Honduras nach den Wahlen – Gesichter des Widerstands


Landesweit gehen angesichts des massiven Wahlbetrugs gehen empörte Menschen auf die Straße. Am 16. Dezember gab es insgesamt 95 Straßenblockaden. Was motiviert die Menschen, trotz der Gefahr der Repression zu protestieren? Die HondurasDelegation traf zwei Aktivisten aus Ocotepeque.Kevin und Gerardo sind Lehrer, beide Mitte Dreißig und Familienväter. 


Kevin und Gerardo beim Herstellen von
Adobeziegeln für die Schule
Gerardo erzählt, dass er seit Eintritt ins Berufsleben gewerkschaftlich organisiert war. Bis zum Putsch im Jahr 2009 bezogen sich die Gewerkschaftskämpfe auf Forderungen zu Arbeitsbedingungen der Lehrer*innen. Hingegen wurden beide erst mit dem Putsch politisch aktiv. „Man konnte sich nicht mehr raushalten und musste sich positionieren”, so Gerado weiter. 

Ein wichtiger Einschnitt für Gerardo war sein Berufsverbot. Nach den Protesten gegen das Ley fundamental de educación [Gesetz zur allgemeinen Bildung], die er in seiner Stadt mit organisierte, wurde er für drei Monate vom Schuldienst suspendiert. „Wir können uns nicht alle Ungerechtigkeiten gefallen lassen, wir müssen etwas tun.” Das Gesetz wurde 2014 verabschiedet und schränkt das Mitspracherecht für Schüler*innen und Lehrer*innen an den Schulen ein, dazu schafft es die Grundlage der Privatisierung im Bildungssektor. 

Mit den Wahlen am 26. November 2017 unterstützten beide die Partei Libertad y Refundación (LIBRE), weil sie in LIBRE und dem mitte-links-Wahlbündnis der Allianz der Opposition die einzige Möglichkeit einer Veränderung im Land sehen. 

„Wir haben uns für LIBRE in den Wahllokalen in Ocotepeque akkreditieren lassen. Uns war klar, dass die Allianz in den Wahllokalen unterrepräsentiert war, umso wichtiger war es am Wahltag im Wahllokal Betrug zu verhindern”, sagt Kevin. Laut honduranischem Wahlgesetz können sich Honduraner*innen für ihre politischen Parteien als Wahlbeobachter in den Wahllokalen akkreditieren lassen.

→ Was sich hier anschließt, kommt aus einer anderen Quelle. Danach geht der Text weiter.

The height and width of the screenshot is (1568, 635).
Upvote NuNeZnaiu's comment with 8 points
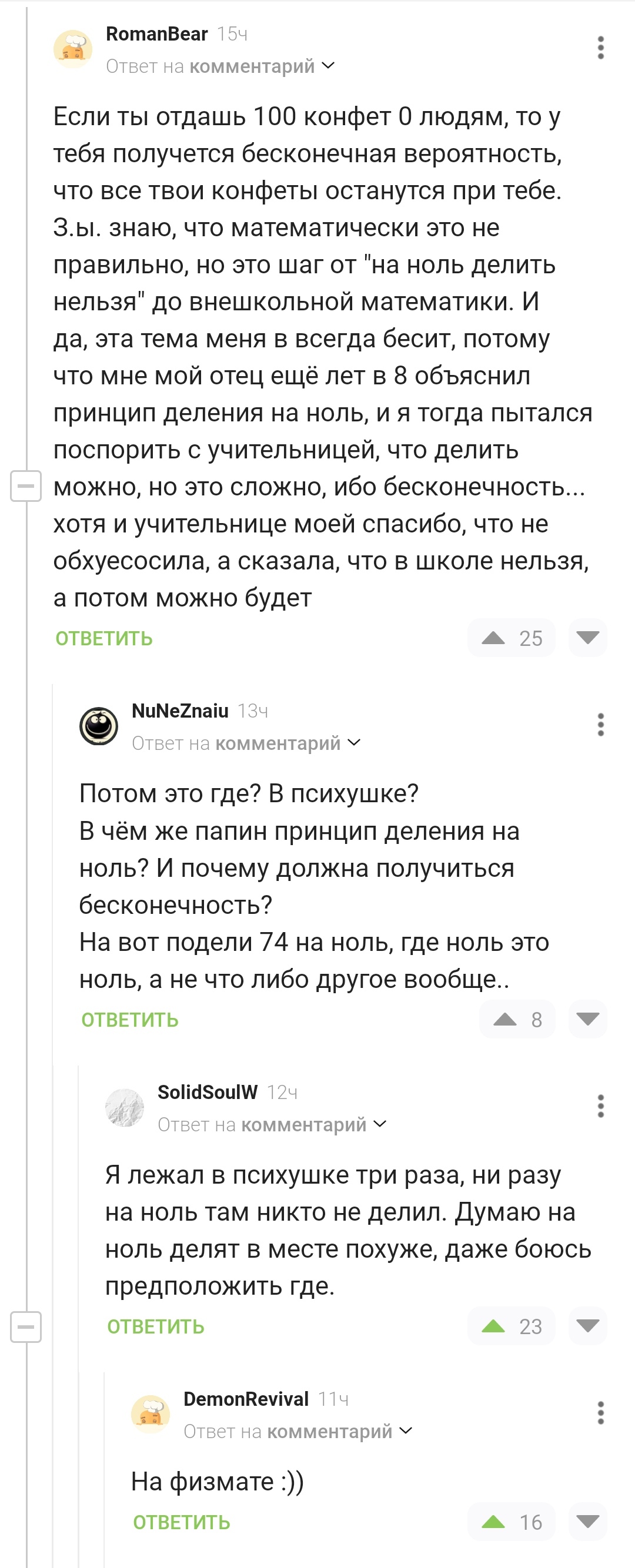click(x=504, y=1020)
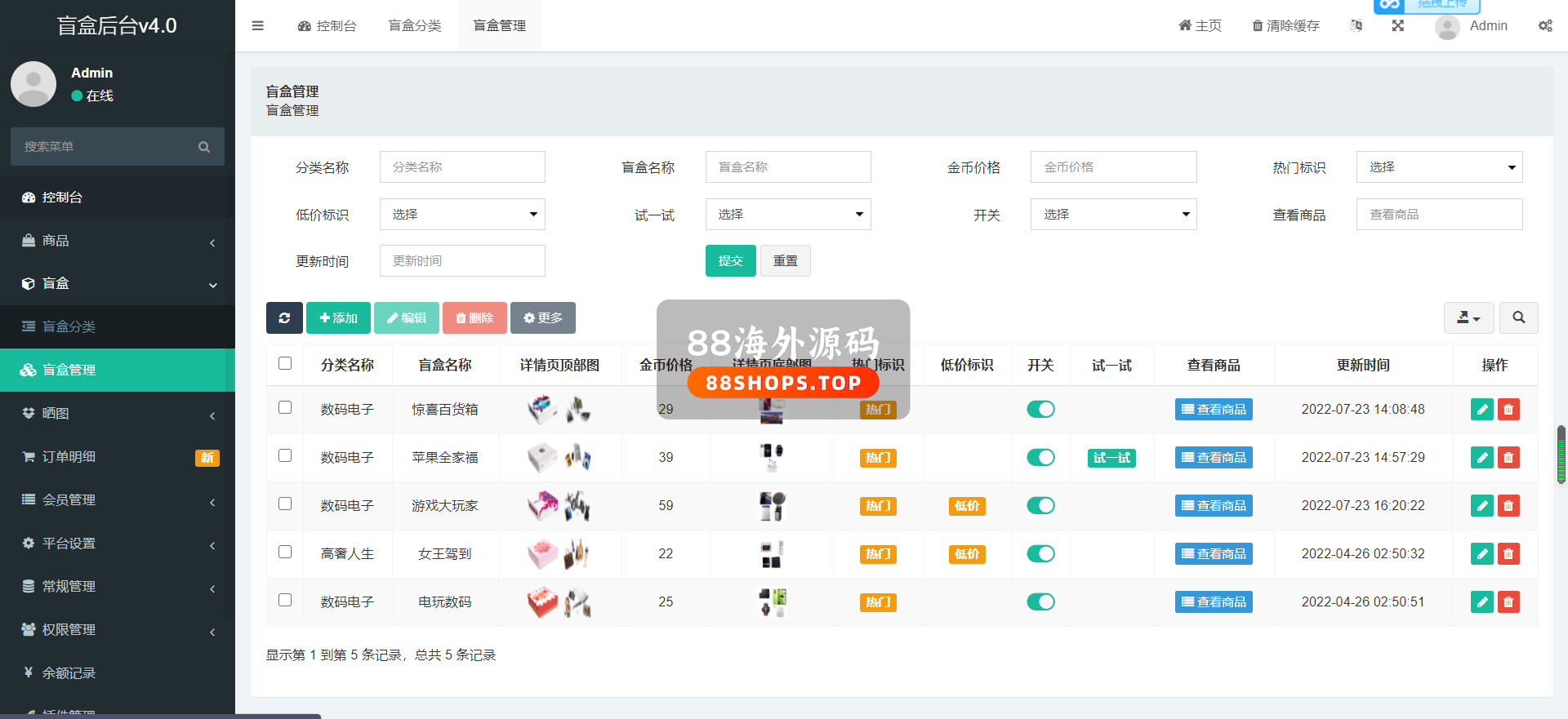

Nach Bekanntwerden der ersten Anzeichen eines Wahlbetruges, der mit dem Absturz des Computersystems im Obersten Wahlgericht sichtbar wurde, formierte sich spontaner Protest in den Straßen. „Uns geht es nicht mehr nur darum, den Wahlsieg der Allianz zu verteidigen. Wir gehen auf die Straße mit dem Ziel, die Diktatur zu zerschlagen und wir protestieren bis wir unser Ziel erreicht haben”, so Gerardo weiter. Kevin greift in seine Tasche und zeigt mir eine Flasche: „Ich bin auf alles vorbereitet, hier ist Essig drinnen, das hilft bei Tränengas.”

Bei den Protesten handelt es sich nicht um zentral organisierte Proteste. Sie sind spontane Aktionen aufgebrachter Bürger*innen, die Korruption und Betrug satt haben. 

Die soziale Medien spielen bei den Protesten eine wichtige Rolle. Hierüber verabreden sich die Leute zeitnah zu gemeinsamen Aktionen. Anfänglich versammelten sich nur zehn Personen. Nach einer Weile kamen immer mehr dazu, dann trifft man andere Gruppen, die sich verabredet haben und so formiert sich der Protest auf der Straße. 

Nach unserem Treffen in Erandique, um den Bau einer freien Schule (siehe LN Dezember 2017) zu unterstützen, sind sie unruhig; sie wollen zurück nach Ocotepeque zurück, die Straße wartet und der Protest geht weiter."